Guiterrez was a member of TransLatina Coalition and an immigrant transwoman that arrived in the United States three years ago from Honduras. According to one of her neighbors, she was harassed on the street she lived on, and recently had gotten her house spray painted with a slur. Less than two weeks in, Gutierrez is already the second transwoman killed this year in the U.S. However, it’s known that these numbers are rarely accurate as many transwomen are misgendered at death by police departments.
On Friday, Gutierrez’s friends, family and loved ones held a vigil in Los Angeles, once again taking the streets to demand the right to live. As an Orange County Immigrant Youth United member, I often visited transwomen at the Santa Ana Jail. They informed me of the deadly trans-misogyny in their home countries which lead them to flee up north in dangerous circumstances, crossing borders of countries equally or even more transphobic then their own. Transwomen are often violently detained in detention centers, where they are misgendered, isolated and abused. Unsurprisingly, these same transwomen help lead the immigrant fight in the U.S. Jennicet Gutierrez staged a hunger strike in 2016 against Santa Ana’s ICE contract allowing the use of their jail at the time.
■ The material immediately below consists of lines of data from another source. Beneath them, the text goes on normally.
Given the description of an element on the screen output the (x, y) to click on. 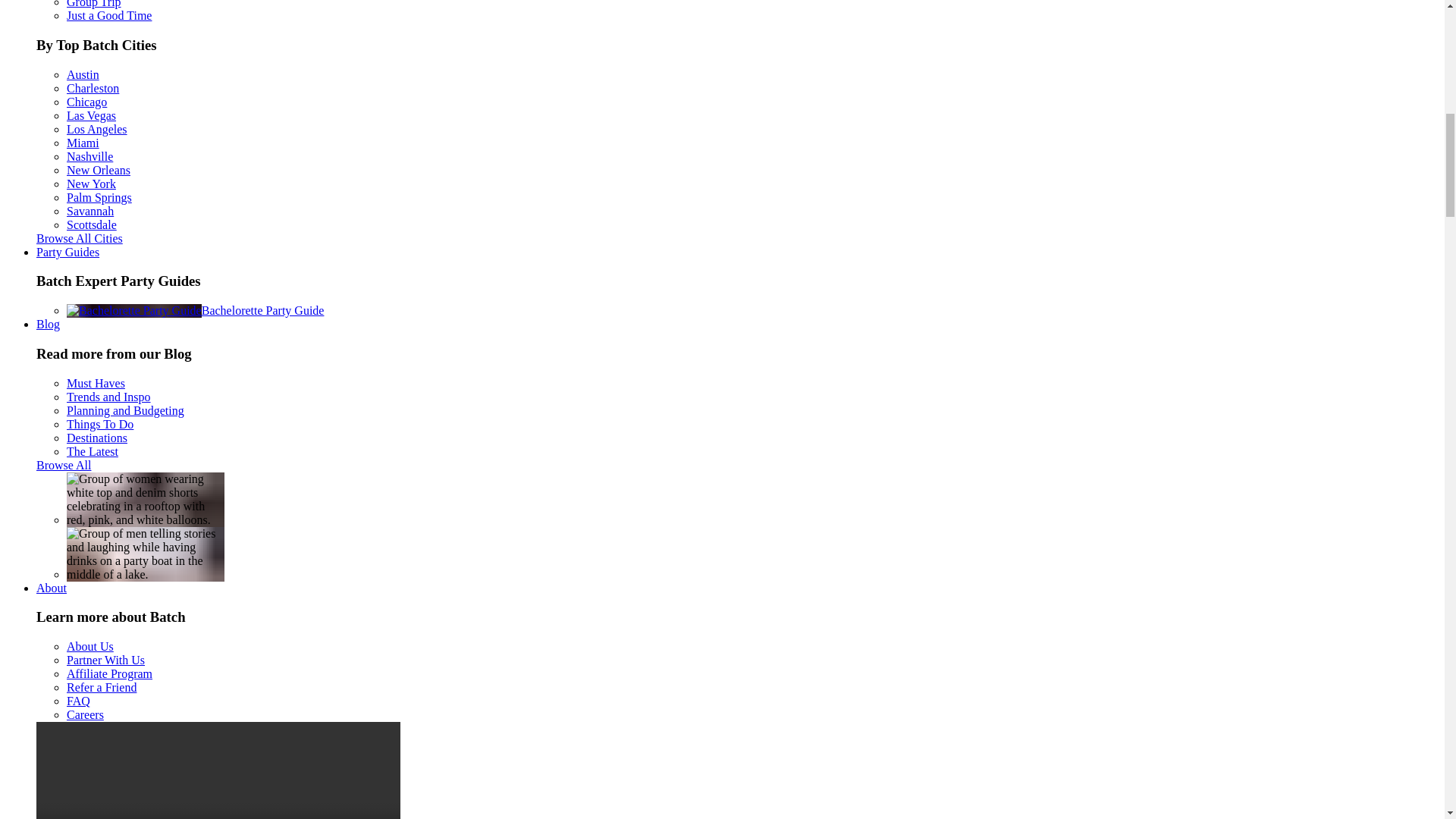
Chicago (86, 101)
Just a Good Time (108, 15)
Las Vegas (91, 115)
Miami (82, 142)
Blog (47, 323)
Browse All Cities (79, 237)
Trends and Inspo (108, 396)
Nashville (89, 155)
Savannah (89, 210)
New Orleans (98, 169)
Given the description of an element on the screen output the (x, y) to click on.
Salcedo travels the country connecting low-income LGBTQ community to affordable healthcare services. Angela Pereira spoke out at Santa Ana city council against the ICE contract before it ended last year.
Sadly, Gutierrez’s death is a flashback to the summer of 2014, when Zoraida Reyes was brutally killed in Anaheim. Reyes, who is fondly remembered by the immigrant rights community, marched and organized in the streets of Orange County for immigrant and trans rights. The fate of transwomen like Gutierrez and Reyes are a testament of the widespread transphobia and xenophobia in the U.S.
As a community, we are guilty as well. The immigrant rights movement is notoriously centered on cisgender and heterosexual people, especially men. We are at fault of overusing transwomen’s labor without recognizing their work. They are constantly used as publicity for donations, but rarely supported by organizations that profit off them. Guiterrez’s death is an opportunity to understand that, despite having our immigrant stories in common, as individuals we are complex and need to acknowledge how our fellow immigrants could be more vulnerable than us. Our ignorance and silence towards their issues can be as actively violent and hindering as the very xenophobia we work against. To this day, Reyes hasn’t been served the justice she truly deserves. We hope that won’t be the case with Gutierrez. In the meantime, as community we can strive for a better life for the trans people among us. Transwomen shouldn’t spend their efforts fundraising to bury their own, or marching the streets asking for the right to exist. Despite all the street harassment, social and economic violence that transwomen face, they persevere and work for our collective immigrant rights. But we don’t show up for them like they show up for us.
May Viccky Gutierrez rest in peace. With her death, I hope our indolence as community, at the very least, comes to an end.